3)Type of material Different materials have different resistances because the materials’ atomic structures are different so some metals have low resistances and some have high resistances. Therefore it is important to keep the material the same throughout the experiment unless a different material is used to check if the conclusion or theory works for all materials. If different materials are used throughout the investigation, it will affect the results. For example if sometimes copper is used and sometimes nichrome is used, the results where copper is used will be of a low resistance because of the material and not because of the diameter of the wire. Throughout the experiment Constantan and nichrome will be used. Constantan is used to make sure my conclusion works for all materials. The type of material will affect the amount of free electrons that are able to flow through the wire. The number of free electrons depends on the amount of electrons in the outer shell of the atoms, so if there are more or larger atoms then there must be more electrons available. If the material has a high number of atoms there will be high number of electrons causing a lower resistance because of the increase of the number of electrons. If the particles in the material are tightly packed together, the electrons will have more collisions and therefore more resistance.
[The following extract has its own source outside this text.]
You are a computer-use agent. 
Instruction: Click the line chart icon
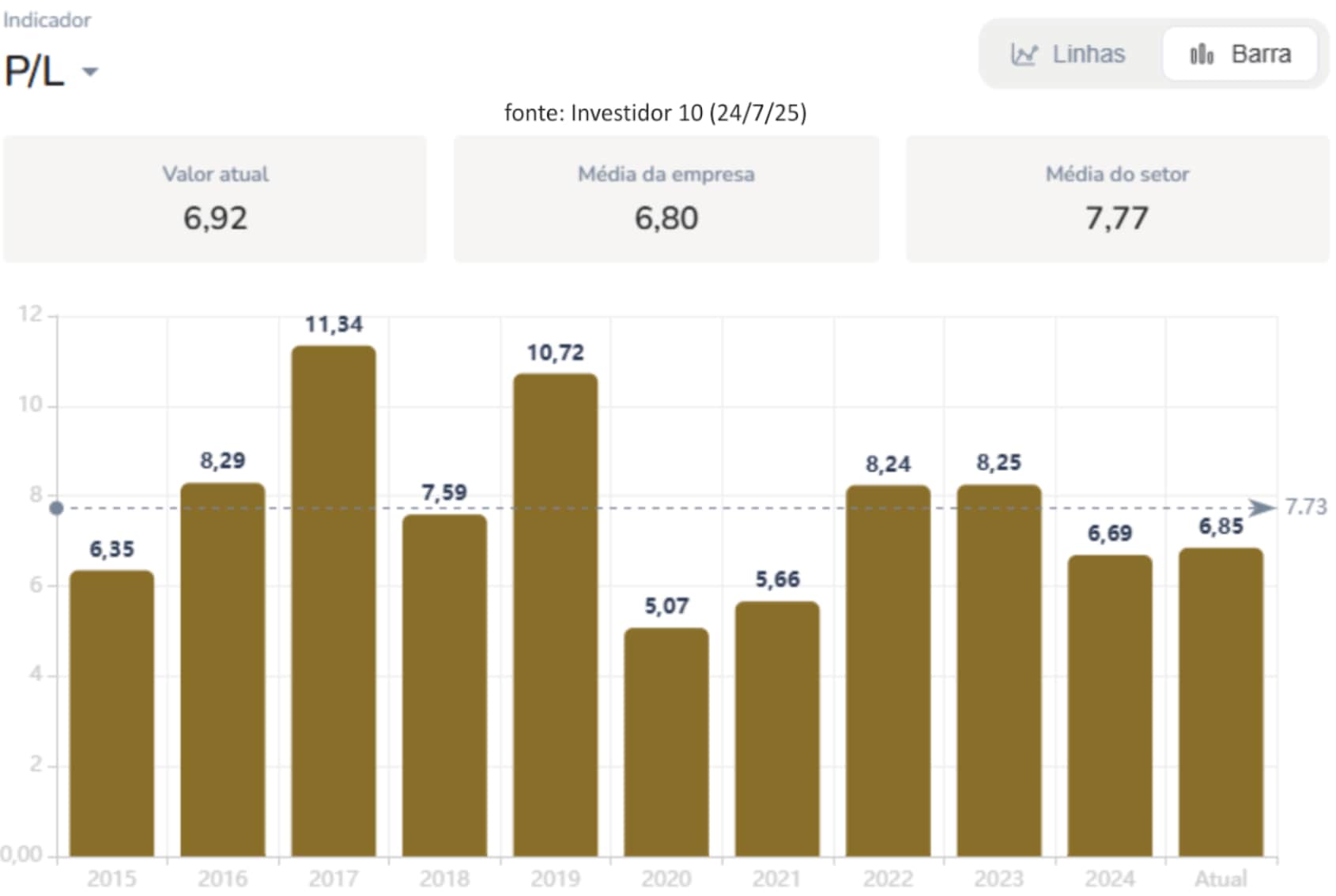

4.Wire width If the wires width is increased the resistance will decrease. This is because of the
increase in the space for the electrons to travel through. Due to this increased space between
the atoms there should be less collisions.
All these factors must be kept constant to make the investigation fair.
In my test I am going to try and prove that the four above statements are correct.
The equipment I am going to use will be:
- One accurate ampere meter
- One accurate Volt meter
- Connecting Wires
- Battery pack- one cell battery
- Ruler
- Different metals
- Micrometer – a device that measures accurately the thickness of a wire.
The same apparatus must be used throughout the investigation.
This is what my circuit will look like:
I will place the varying materials of different length and cross sectional areas in the above circuit changing only one factor at a time measuring the current at the applied voltage and calculate the resistances to produce tables and graphs.
For each factor I’m going to repeat the reading twice and then take the averages to reduce human error. I’m going to use a suitable range of materials supplied for the test by the school, which are nichrome, copper and constantan. I will also use varying lengths of material ranging from 0cm to 60cm in intervals of ten cm, and different diameter wires, between 0.12sq.mm and 0.64sq.mm to give me varying cross sectional areas as it was felt that this would give us an acceptable conclusion.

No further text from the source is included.